**What you should do**
Below are the records; return every line from the one that contains "You are a computer-use" to the last, exactly, skipping the pictures.

**Input records**

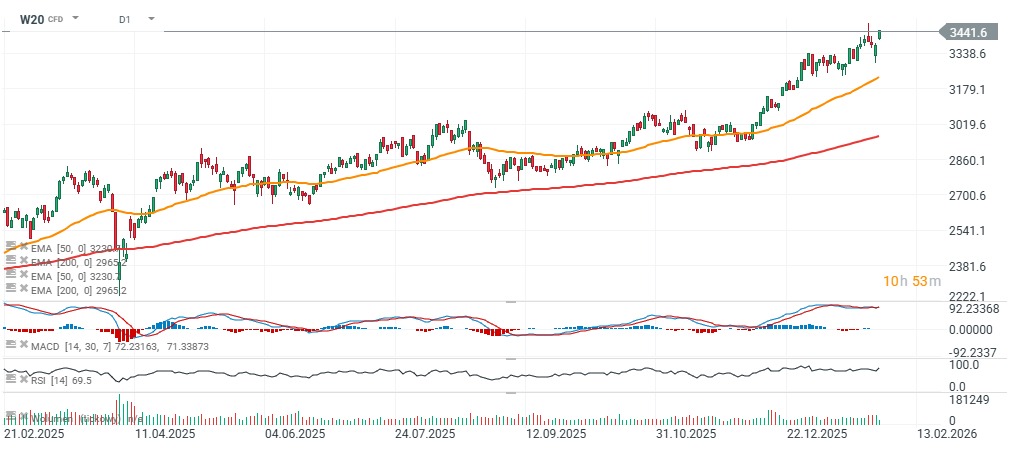Open the Wolumen indicator settings icon
Screen dimensions: 1009x450
tap(10, 415)
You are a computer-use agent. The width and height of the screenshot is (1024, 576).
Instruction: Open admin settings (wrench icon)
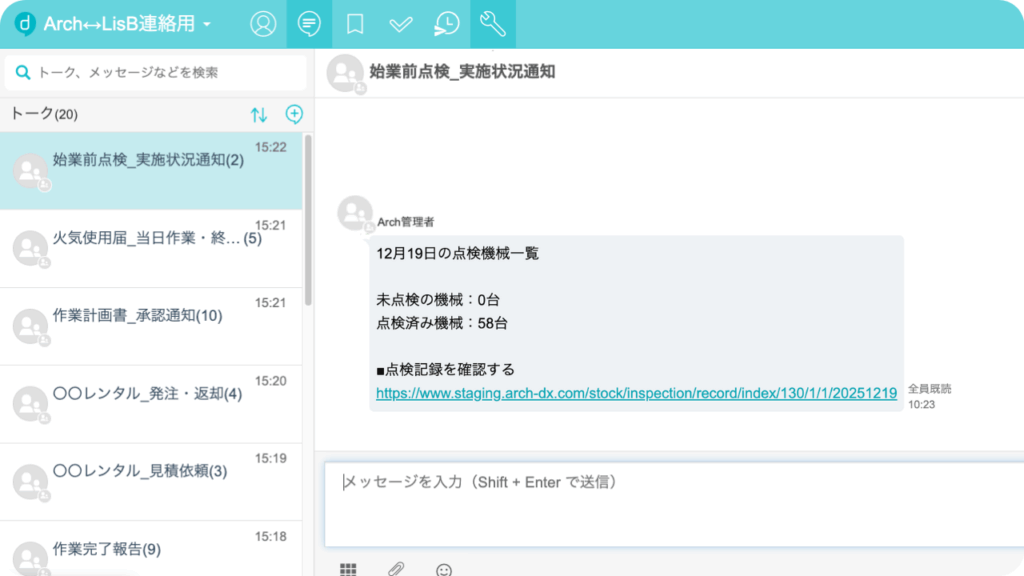click(x=492, y=24)
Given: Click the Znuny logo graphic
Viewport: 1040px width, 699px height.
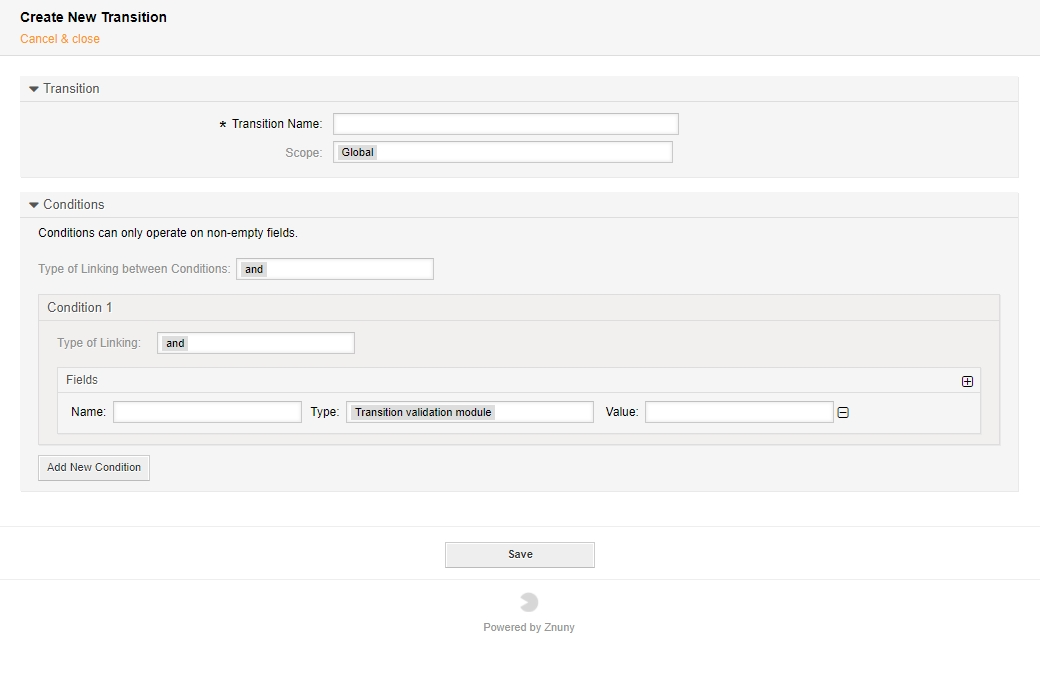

**Written answer**
You are a computer-use agent. The width and height of the screenshot is (1024, 576).
Instruction: Open admin settings (wrench icon)
click(x=492, y=24)
Given: Click the Znuny logo graphic
Viewport: 1040px width, 699px height.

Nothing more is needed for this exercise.